How to simplify? Apply sales tax to all goods and services consumed by individuals as final consumers and lower the rate. Perhaps some necessities should be exempt such as non-elective medical services. I suggest taxing food and finding another way to provide relief to low-income individuals such as through a refundable income tax credit or provision of debit cards for use throughout the year (ideally attached to the cardholder's bank account including accounts paid for by the state). The reason is that higher income taxpayers spend a lot more on food so exempting it provides a big tax break to individuals who do not need it. With this design changes, we would not have oddities of knowing whether a yoga class or health club dues are subject to tax - they would be because purchased by a consumer.
What do you think?
More - see 21st Century Taxation website - here.
3 comments:
This issue reminds me of confusion caused by a candy tax imposed in 2009 by the State of Illinois. Details can be found here: http://www.revenue.state.il.us/publications/Bulletins/2010/FY-2010-01.PDF
In order to impose a tax on candy, the state had to define candy. Easier said than done. Consider the exclusion for “candy which contains flour.” Presumably the reason for this exclusion was the tax was to be on candy rather than cookies. In an attempt to exclude cookies, items containing flour were exempted. That being said under the exclusion Kit-Kat Bars are not considered candy. Kit-Kat Bars are sold in the candy aisle and given our as candy on Halloween. Seems like candy to me.

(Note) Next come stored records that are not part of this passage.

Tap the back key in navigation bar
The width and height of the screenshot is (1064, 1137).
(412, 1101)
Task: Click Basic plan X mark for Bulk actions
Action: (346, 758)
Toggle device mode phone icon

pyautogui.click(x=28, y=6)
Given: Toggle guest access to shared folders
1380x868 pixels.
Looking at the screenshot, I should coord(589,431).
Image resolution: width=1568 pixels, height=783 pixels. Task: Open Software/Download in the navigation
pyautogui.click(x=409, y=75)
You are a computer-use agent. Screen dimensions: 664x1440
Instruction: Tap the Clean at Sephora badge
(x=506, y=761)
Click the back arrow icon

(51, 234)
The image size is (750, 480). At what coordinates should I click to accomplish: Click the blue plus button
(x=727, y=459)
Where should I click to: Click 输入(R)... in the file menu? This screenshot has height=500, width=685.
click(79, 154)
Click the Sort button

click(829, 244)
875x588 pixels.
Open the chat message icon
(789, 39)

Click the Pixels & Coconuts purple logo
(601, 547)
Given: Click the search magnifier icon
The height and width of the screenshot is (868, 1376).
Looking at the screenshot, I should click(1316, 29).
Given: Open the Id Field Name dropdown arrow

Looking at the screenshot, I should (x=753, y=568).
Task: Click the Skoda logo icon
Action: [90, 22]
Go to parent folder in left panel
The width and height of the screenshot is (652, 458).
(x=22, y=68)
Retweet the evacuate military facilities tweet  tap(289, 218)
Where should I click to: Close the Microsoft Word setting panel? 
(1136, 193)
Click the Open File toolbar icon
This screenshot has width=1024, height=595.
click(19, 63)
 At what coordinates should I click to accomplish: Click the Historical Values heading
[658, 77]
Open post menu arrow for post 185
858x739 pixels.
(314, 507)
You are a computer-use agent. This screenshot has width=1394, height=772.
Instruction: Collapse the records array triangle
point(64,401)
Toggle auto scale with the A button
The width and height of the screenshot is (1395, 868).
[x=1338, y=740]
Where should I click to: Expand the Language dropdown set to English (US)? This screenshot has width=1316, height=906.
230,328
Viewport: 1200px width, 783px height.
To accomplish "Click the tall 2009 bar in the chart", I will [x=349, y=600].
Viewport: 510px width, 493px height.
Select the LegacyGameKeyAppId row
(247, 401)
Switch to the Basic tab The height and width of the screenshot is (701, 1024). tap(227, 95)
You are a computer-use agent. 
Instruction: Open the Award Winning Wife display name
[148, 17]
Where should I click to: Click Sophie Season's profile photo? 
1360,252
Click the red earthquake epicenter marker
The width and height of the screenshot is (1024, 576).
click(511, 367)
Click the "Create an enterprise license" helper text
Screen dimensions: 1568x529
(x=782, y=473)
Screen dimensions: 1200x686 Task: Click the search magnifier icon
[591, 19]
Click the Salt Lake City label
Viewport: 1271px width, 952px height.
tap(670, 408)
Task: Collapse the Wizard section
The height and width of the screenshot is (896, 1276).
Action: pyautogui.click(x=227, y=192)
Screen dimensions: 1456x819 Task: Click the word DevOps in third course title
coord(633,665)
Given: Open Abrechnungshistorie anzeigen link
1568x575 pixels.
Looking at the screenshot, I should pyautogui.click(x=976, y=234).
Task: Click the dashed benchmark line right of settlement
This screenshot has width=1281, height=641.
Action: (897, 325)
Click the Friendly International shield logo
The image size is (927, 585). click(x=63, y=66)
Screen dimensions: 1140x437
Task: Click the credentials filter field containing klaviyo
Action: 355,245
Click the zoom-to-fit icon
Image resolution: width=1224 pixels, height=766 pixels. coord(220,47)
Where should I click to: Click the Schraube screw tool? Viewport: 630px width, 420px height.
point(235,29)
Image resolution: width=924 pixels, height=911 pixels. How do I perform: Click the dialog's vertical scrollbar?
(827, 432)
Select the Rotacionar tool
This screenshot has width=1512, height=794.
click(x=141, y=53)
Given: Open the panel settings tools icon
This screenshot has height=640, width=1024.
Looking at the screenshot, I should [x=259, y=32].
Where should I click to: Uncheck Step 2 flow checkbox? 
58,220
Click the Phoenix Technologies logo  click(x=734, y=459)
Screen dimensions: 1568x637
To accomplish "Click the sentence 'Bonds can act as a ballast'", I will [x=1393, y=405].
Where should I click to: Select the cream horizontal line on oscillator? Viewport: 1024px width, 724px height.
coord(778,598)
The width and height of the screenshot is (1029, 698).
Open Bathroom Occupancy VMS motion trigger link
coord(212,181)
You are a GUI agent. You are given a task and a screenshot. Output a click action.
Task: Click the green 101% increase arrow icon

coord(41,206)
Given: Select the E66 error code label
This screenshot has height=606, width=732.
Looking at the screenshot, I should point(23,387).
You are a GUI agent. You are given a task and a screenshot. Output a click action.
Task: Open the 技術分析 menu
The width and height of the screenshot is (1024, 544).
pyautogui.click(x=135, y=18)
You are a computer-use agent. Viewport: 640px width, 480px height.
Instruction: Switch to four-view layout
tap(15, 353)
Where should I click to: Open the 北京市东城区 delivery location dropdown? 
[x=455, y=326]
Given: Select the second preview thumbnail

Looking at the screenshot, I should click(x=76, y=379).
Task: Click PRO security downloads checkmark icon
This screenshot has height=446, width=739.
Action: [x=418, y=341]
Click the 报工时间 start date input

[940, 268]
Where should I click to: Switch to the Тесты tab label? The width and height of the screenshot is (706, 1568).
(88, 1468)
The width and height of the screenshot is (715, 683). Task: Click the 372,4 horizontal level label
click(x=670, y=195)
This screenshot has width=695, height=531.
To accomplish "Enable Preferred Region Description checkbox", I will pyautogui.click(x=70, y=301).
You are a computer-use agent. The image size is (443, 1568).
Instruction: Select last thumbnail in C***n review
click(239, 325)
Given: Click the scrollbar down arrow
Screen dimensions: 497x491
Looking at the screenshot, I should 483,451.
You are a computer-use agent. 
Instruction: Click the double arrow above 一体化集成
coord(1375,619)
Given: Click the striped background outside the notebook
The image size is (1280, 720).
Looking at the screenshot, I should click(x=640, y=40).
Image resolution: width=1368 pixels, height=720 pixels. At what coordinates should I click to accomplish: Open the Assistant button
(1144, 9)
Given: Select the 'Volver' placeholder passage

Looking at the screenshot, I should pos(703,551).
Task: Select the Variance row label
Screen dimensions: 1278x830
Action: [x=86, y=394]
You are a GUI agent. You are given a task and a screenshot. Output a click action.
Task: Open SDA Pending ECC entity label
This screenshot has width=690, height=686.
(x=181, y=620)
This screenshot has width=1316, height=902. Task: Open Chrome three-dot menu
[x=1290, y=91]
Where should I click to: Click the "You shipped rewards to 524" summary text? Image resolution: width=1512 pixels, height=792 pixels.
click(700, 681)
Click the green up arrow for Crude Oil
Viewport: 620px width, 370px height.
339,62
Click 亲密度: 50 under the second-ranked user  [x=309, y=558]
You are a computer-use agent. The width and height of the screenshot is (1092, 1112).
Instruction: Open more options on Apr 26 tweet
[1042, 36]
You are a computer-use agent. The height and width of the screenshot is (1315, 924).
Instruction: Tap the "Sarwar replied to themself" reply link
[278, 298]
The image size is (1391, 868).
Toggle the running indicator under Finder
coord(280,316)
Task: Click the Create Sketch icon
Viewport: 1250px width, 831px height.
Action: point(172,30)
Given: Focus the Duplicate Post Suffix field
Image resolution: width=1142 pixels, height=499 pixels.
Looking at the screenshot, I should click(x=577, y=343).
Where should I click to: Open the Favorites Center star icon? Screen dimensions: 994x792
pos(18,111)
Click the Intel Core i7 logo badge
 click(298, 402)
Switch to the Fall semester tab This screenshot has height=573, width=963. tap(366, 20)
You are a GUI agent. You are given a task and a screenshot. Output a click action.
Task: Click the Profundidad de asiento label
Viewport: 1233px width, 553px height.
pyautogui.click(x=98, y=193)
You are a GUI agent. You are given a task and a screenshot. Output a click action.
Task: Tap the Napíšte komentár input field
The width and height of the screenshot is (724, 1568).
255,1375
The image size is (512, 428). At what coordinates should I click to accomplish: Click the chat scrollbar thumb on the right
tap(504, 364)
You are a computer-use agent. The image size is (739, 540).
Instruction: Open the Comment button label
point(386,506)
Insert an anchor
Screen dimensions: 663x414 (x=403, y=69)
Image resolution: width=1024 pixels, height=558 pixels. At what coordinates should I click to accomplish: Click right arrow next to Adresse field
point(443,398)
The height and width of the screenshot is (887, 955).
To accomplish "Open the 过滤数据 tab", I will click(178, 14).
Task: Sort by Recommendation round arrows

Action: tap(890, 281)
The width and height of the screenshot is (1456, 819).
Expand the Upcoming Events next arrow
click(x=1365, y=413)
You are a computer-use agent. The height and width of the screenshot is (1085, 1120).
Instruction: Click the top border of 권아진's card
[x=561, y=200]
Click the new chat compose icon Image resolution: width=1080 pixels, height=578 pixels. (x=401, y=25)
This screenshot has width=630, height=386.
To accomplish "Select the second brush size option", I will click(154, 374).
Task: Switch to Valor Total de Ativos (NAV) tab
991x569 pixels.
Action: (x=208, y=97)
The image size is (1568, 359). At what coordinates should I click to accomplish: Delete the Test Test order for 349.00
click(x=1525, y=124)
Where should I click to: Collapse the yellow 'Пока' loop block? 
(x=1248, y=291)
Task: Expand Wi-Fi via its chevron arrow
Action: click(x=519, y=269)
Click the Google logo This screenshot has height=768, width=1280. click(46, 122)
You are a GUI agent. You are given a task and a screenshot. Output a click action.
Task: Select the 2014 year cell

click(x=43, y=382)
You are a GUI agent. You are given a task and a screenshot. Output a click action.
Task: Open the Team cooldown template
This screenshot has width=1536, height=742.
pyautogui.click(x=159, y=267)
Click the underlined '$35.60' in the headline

In short, the annoyance felt by the yoga studies is a recurring issue when a tax provision attempts to exclude certain items or services from a greater group.
This New York City sales tax imposed on certain types of facilities seems to violate the Transparency and Simplicity principles of good tax policy.
Transparency is not met because the yoga studio owners did not know this sales tax existed until auditors walked into the doors of their businesses. The local government didn't do their job in educating the business owners of the applicable sales taxes. The lack of transparency may lead to bad business decisions by the owners and possibly the patrons because the true costs of the transactions are not known.
Simplicity is not met since the laws relating to the local sales tax are not known. How can a business owner operate if they can't comply with the tax laws in a cost effective manner? Shouldn't the law be simple enough so the business owners can comply?
I believe there should be some type of grace period given to these types of businesses so they can sort out the laws.
This issue in my opinion is a serious lack of equity in formulating the tax provision. While there is local sales tax on “weight control salons, health salons, gymnasiums, Turkish and sauna baths, and similar facilities” why these similar facilities do not include swimming pools and racquetball courts under New York City local sales tax? Further it is not transparent as to why such discrimination is made and what logic behind it is. One way of simplifying is to revise the existing definition to include a broader category of services. Revenue rulings and procedures could be issued to help taxpayers interpret the provisions. Equity and fairness is affected since for a single type of income there are three different rules at the federal, state and local level jurisdictions.
I am not sure how the single rate consumption tax would be a solution to this. Designing and implementing a new system to fit all levels of taxpayers and tax reforms at the same time ensuring both federal and local governments get enough revenue is going to be much more difficult than trying to simplify the existing system.